Furthermore, the AI starts stupid. It better be caring about itself before it can start inventing self preservation via self-foresight. Defining the goals in terms of some complexity metrics = goals that have something to do with life.
- Emile 31 Mar 2012 20:58 UTC
  0 points
  Parent
  My argument doesn’t require that anybody be able to formally define “self” or “maximize paperclips”; it doesn’t require the goal G to be picked among those that are easily defined in English.
  
  An agent capable of reasoning about the world should be able to make an inference like “if all copies of me are destroyed, it makes it much less likely that goal G would be reached”; it may not have exactly that form, but it should be something analogous. It doesn’t matter if I can’t formalize that, the agent may not have a completely formal version either, only one that is sufficient for it’s purposes.
  - Dmytry 31 Mar 2012 21:00 UTC
    3 points
    Parent
    
    My argument doesn’t require that anybody be able to formally define “self” or “maximize paperclips”; it doesn’t require the goal G to be picked among those that are easily defined in English.
    
    Show 3 examples of goal G. Somewhere I’ve read awesome technique for avoiding the abstraction mistakes—asking to show 3 examples.
    - Emile 31 Mar 2012 21:13 UTC
      0 points
      Parent
      What’s the point? Are you going to nitpick that my goals aren’t formal enough, even though I’m not making any claim at all about what kind of goals those could be?
      
      Are you claiming that it’s impossible for an agent to have goals? That the set of goals that it’s even conceivable for an AI to have (without immediately wireheading or something) is much narrower than what most people here assume?
      
      I’m not even sure what this disagreement is about right now, or even if there is a disagreement.

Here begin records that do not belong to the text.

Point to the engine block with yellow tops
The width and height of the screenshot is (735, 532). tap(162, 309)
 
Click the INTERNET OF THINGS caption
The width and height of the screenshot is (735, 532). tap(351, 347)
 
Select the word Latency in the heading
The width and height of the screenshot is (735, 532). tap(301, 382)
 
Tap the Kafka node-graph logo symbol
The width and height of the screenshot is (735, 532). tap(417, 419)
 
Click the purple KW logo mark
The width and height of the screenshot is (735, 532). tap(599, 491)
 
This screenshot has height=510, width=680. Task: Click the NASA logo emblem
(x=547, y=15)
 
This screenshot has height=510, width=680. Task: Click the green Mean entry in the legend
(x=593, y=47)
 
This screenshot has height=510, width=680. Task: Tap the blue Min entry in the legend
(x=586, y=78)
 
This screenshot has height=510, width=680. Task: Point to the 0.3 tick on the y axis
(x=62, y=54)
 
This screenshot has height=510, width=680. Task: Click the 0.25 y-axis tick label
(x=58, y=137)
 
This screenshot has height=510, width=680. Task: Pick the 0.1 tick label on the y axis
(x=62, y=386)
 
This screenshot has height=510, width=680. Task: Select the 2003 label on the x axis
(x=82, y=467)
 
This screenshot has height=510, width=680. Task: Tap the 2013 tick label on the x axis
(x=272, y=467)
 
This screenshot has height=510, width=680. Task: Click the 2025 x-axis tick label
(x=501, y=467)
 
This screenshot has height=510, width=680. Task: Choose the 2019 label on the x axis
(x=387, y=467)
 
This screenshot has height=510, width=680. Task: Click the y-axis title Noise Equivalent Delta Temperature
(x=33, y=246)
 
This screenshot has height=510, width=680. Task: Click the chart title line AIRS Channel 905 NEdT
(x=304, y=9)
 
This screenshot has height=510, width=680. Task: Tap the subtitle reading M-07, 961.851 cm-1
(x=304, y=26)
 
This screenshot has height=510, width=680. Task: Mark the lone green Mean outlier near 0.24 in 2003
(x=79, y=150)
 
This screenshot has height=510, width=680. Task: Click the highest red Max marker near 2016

      - Dmytry 31 Mar 2012 21:26 UTC
        2 points
        Parent
        Ya, I think the set of goals is very narrow. The AI here starts of Descartes level genius and proceeds to self preserve, understand the map-territory distinction for non-wireheading, foreseeing the possibility that instrumental goals which look good may destroy the terminal goal, and such.
        
        The AI I imagine starts off stupid and has some really narrowly (edit: or should i say, short-foresighted) self improving non self destructive goal likely having to do with maximization of complexity in some way. Think evolution, don’t think fully grown Descartes waking up after amnesia. It ain’t easy to reinvent the ‘self’. It’s also not easy to look at agent (yourself) and say—wow, this agent works to maximize G—without entering infinite recursion. We humans, if we escaped out of our universe into some super-universe, we might wreck some havoc but we’d sacrifice a bit of utility to preserve anything resembling life. Why? Well, we started stupid, and that’s how we got our goals.